ChIP-quantitative PCR (qPCR) (32) was used to determine whether AHR interacted directly with the promoter region of SPTSSA, which contains two putative AHR-binding motifs (Fig. 2F). AHR antibody specifically immunoprecipitated the SPTSSA promotor sequences from HeLa cell sheared chromatin as determined by PCR amplification. The SPTSSA promotor sequences were not PCR-amplified after immunoprecipitation of HeLa cell sheared chromatin with a control IgG (Fig. 2E). These results suggest that AHR binds directly to the SPTSSA promoter.

AHR is a positive regulator of SL levels in mice

To determine whether AHR has a physiologic role in regulating SL levels, we established Ahr KO mice by Cas9-mediated gene disruption (33). Mice carrying a null Ahr allele were generated by injection of C57BL/6J embryos with two sgRNAs targeting Ahr exon 2, which is the first protein-coding exon (Fig. 3A). The Cas9-mediated targeting resulted in a 67-bp deletion that is predicted to cause a premature stop codon. Immunoblot analysis from homogenates of lung tissue, where Ahr is highly expressed (34), showed undetectable AHR protein expression in the Ahr KO mice compared with robust expression from WT controls (Fig. 3B).

Figure 3. — **AHR is a positive regulator of SL levels in mice.** A, *schematic* illustrates the first three and the last intron-exon organization of the *Ahr* gene. *Ahr* KO mice were produced by CRISPR/Cas9-induced mutations resulting in a frameshift and premature stop codon. The locations of sgRNA target sequences and PAM sites (*green*) and the alignment of amino acid sequences, showing changes introducing a premature stop codon in the *Ahr* KO mice, are noted. B, representative immunoblot analysis of AHR expression in lung tissue from 5-week-old WT and *Ahr* KO mice. β-Actin was used as a loading control. *C–F*, levels of total ceramide, hexosyl ceramide, lactosyl ceramide, and S1P in tissues (liver, lung, and plasma) from 5-week-old WT and *Ahr* KO mice. Data are expressed as mean ± S.D. (*error bars*). Unpaired t test was used: *, p ≤ 0.05. For liver and lung, n = 6 for each genotype. For plasma, n = 6 for WT mice and n = 5 for *Ahr* KO mice. G and H, RT-qPCR of SL biosynthetic genes in liver and lung tissues from 5-week-old WT and *Ahr* KO mice. Probes detect gene sequences as *labeled*. Data are expressed as mean ± S.D., normalized to transcript level of *ACTB*. Values from control were set at 1.0. Unpaired t test was used: *, p ≤ 0.05; **, p ≤ 0.01; ***, p ≤ 0.001. For liver, n = 4 for WT mice and n = 3 for *Ahr* KO mice. For lung, n = 4 for each genotype. ND, not detectable.
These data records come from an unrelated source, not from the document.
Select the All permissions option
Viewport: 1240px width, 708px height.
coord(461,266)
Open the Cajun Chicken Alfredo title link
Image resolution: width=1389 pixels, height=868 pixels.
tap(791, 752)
LC-MS analysis of liver tissue extracts showed a significant decrease in some individual ceramide species (Fig. S2) and total ceramide levels (Fig. 3C) in Ahr KO mice compared with WT mice. No significant changes were observed in either total hexosyl (Fig. 3D) or lactosyl ceramide (Fig. 3E) levels in liver extracts from Ahr KO mice. In lungs, levels of some low-abundance ceramide species were significantly reduced in Ahr KO mice (Fig. S3), but no significant change was observed in total ceramide levels in Ahr KO mice (Fig. 3C); however, both total hexosyl and lactosyl ceramide levels were significantly decreased in Ahr KO mice compared with WT littermates (Fig. 3, D and E). Plasma, which has much of its SLs supplied by liver (35), had a significant decrease in both some individual species of ceramide (Fig. S4) and total ceramide levels (Fig. 3C) No change was observed in total hexosyl ceramide levels, but lactosyl ceramide levels were significantly decreased (Fig. 3, D and E) in Ahr KO mice compared with WT controls. Levels of S1P, a signaling SL metabolite, were significantly reduced in Ahr KO plasma compared with that observed in WT plasma (Fig. 3F). Liver and lung S1P levels, which are relatively low compared with plasma levels, were significantly elevated in the Ahr KO mice (Fig. 3F).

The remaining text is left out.